Reproduce all records word for word.

Working data
= = =

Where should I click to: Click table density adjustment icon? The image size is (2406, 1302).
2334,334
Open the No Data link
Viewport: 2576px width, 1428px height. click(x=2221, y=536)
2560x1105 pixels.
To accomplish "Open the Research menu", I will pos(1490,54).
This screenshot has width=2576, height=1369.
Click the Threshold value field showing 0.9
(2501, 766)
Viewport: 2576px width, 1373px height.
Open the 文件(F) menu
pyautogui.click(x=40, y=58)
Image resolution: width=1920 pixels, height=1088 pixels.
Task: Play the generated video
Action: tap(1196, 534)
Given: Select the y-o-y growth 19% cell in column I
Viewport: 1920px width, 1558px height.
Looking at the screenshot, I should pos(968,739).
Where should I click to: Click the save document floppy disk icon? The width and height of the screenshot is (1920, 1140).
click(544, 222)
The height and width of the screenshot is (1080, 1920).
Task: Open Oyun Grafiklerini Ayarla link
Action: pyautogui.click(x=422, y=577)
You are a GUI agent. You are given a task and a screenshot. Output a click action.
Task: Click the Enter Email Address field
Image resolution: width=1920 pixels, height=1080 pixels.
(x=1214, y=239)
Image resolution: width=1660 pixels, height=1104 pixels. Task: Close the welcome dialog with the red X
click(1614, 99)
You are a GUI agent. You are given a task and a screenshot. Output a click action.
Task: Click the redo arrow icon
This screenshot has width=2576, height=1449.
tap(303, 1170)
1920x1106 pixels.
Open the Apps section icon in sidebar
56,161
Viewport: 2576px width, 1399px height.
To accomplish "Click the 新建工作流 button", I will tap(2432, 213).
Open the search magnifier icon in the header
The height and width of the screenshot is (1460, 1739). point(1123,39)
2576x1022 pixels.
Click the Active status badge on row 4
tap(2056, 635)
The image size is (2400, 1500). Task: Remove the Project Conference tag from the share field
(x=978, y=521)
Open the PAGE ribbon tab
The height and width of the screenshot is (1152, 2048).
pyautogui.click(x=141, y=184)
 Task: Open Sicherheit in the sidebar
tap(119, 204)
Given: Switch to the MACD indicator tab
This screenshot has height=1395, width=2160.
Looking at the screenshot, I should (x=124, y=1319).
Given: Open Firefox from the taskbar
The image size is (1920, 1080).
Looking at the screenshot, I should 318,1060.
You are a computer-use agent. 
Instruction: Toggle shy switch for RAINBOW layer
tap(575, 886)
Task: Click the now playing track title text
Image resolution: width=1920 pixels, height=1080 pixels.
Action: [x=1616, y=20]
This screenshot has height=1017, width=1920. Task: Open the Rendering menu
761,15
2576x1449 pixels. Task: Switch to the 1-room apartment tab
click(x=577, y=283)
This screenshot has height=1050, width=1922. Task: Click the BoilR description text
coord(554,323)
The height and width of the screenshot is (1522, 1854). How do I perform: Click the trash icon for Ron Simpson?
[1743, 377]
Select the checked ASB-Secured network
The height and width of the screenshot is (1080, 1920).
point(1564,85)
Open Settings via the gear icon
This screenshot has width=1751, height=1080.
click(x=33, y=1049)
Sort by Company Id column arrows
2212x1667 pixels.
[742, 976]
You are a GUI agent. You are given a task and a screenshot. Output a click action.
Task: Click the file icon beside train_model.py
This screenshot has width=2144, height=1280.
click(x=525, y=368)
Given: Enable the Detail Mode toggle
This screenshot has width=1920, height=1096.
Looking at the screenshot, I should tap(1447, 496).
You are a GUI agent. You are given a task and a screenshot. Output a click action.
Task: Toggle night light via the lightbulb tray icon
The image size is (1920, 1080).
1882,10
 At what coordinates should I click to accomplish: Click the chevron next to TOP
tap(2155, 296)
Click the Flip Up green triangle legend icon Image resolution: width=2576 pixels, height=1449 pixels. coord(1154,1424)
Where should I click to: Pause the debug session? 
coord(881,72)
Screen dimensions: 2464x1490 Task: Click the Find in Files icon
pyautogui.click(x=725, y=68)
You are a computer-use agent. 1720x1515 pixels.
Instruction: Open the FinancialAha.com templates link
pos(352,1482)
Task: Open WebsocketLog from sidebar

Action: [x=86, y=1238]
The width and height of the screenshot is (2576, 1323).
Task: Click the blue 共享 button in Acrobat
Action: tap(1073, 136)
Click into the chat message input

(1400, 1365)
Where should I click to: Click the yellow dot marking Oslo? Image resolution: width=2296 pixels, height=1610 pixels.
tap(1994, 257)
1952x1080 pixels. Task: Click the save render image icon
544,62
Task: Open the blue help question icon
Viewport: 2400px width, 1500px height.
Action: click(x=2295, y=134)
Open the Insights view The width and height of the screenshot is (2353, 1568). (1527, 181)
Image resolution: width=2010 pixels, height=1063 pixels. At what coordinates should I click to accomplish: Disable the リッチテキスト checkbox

= = =

Written response
Where should I click to: Click table density adjustment icon? The image size is (2406, 1302).
2334,334
Open the No Data link
Viewport: 2576px width, 1428px height. click(x=2221, y=536)
2560x1105 pixels.
To accomplish "Open the Research menu", I will pos(1490,54).
This screenshot has width=2576, height=1369.
Click the Threshold value field showing 0.9
(2501, 766)
Viewport: 2576px width, 1373px height.
Open the 文件(F) menu
pyautogui.click(x=40, y=58)
Image resolution: width=1920 pixels, height=1088 pixels.
Task: Play the generated video
Action: tap(1196, 534)
Given: Select the y-o-y growth 19% cell in column I
Viewport: 1920px width, 1558px height.
Looking at the screenshot, I should pos(968,739).
Where should I click to: Click the save document floppy disk icon? The width and height of the screenshot is (1920, 1140).
click(544, 222)
The height and width of the screenshot is (1080, 1920).
Task: Open Oyun Grafiklerini Ayarla link
Action: pyautogui.click(x=422, y=577)
You are a GUI agent. You are given a task and a screenshot. Output a click action.
Task: Click the Enter Email Address field
Image resolution: width=1920 pixels, height=1080 pixels.
(x=1214, y=239)
Image resolution: width=1660 pixels, height=1104 pixels. Task: Close the welcome dialog with the red X
click(1614, 99)
You are a GUI agent. You are given a task and a screenshot. Output a click action.
Task: Click the redo arrow icon
This screenshot has width=2576, height=1449.
tap(303, 1170)
1920x1106 pixels.
Open the Apps section icon in sidebar
56,161
Viewport: 2576px width, 1399px height.
To accomplish "Click the 新建工作流 button", I will tap(2432, 213).
Open the search magnifier icon in the header
The height and width of the screenshot is (1460, 1739). point(1123,39)
2576x1022 pixels.
Click the Active status badge on row 4
tap(2056, 635)
The image size is (2400, 1500). Task: Remove the Project Conference tag from the share field
(x=978, y=521)
Open the PAGE ribbon tab
The height and width of the screenshot is (1152, 2048).
pyautogui.click(x=141, y=184)
 Task: Open Sicherheit in the sidebar
tap(119, 204)
Given: Switch to the MACD indicator tab
This screenshot has height=1395, width=2160.
Looking at the screenshot, I should (x=124, y=1319).
Given: Open Firefox from the taskbar
The image size is (1920, 1080).
Looking at the screenshot, I should 318,1060.
You are a computer-use agent. 
Instruction: Toggle shy switch for RAINBOW layer
tap(575, 886)
Task: Click the now playing track title text
Image resolution: width=1920 pixels, height=1080 pixels.
Action: [x=1616, y=20]
This screenshot has height=1017, width=1920. Task: Open the Rendering menu
761,15
2576x1449 pixels. Task: Switch to the 1-room apartment tab
click(x=577, y=283)
This screenshot has height=1050, width=1922. Task: Click the BoilR description text
coord(554,323)
The height and width of the screenshot is (1522, 1854). How do I perform: Click the trash icon for Ron Simpson?
[1743, 377]
Select the checked ASB-Secured network
The height and width of the screenshot is (1080, 1920).
point(1564,85)
Open Settings via the gear icon
This screenshot has width=1751, height=1080.
click(x=33, y=1049)
Sort by Company Id column arrows
2212x1667 pixels.
[742, 976]
You are a GUI agent. You are given a task and a screenshot. Output a click action.
Task: Click the file icon beside train_model.py
This screenshot has width=2144, height=1280.
click(x=525, y=368)
Given: Enable the Detail Mode toggle
This screenshot has width=1920, height=1096.
Looking at the screenshot, I should tap(1447, 496).
You are a GUI agent. You are given a task and a screenshot. Output a click action.
Task: Toggle night light via the lightbulb tray icon
The image size is (1920, 1080).
1882,10
 At what coordinates should I click to accomplish: Click the chevron next to TOP
tap(2155, 296)
Click the Flip Up green triangle legend icon Image resolution: width=2576 pixels, height=1449 pixels. coord(1154,1424)
Where should I click to: Pause the debug session? 
coord(881,72)
Screen dimensions: 2464x1490 Task: Click the Find in Files icon
pyautogui.click(x=725, y=68)
You are a computer-use agent. 1720x1515 pixels.
Instruction: Open the FinancialAha.com templates link
pos(352,1482)
Task: Open WebsocketLog from sidebar

Action: [x=86, y=1238]
The width and height of the screenshot is (2576, 1323).
Task: Click the blue 共享 button in Acrobat
Action: tap(1073, 136)
Click into the chat message input

(1400, 1365)
Where should I click to: Click the yellow dot marking Oslo? Image resolution: width=2296 pixels, height=1610 pixels.
tap(1994, 257)
1952x1080 pixels. Task: Click the save render image icon
544,62
Task: Open the blue help question icon
Viewport: 2400px width, 1500px height.
Action: click(x=2295, y=134)
Open the Insights view The width and height of the screenshot is (2353, 1568). (1527, 181)
Image resolution: width=2010 pixels, height=1063 pixels. At what coordinates should I click to accomplish: Disable the リッチテキスト checkbox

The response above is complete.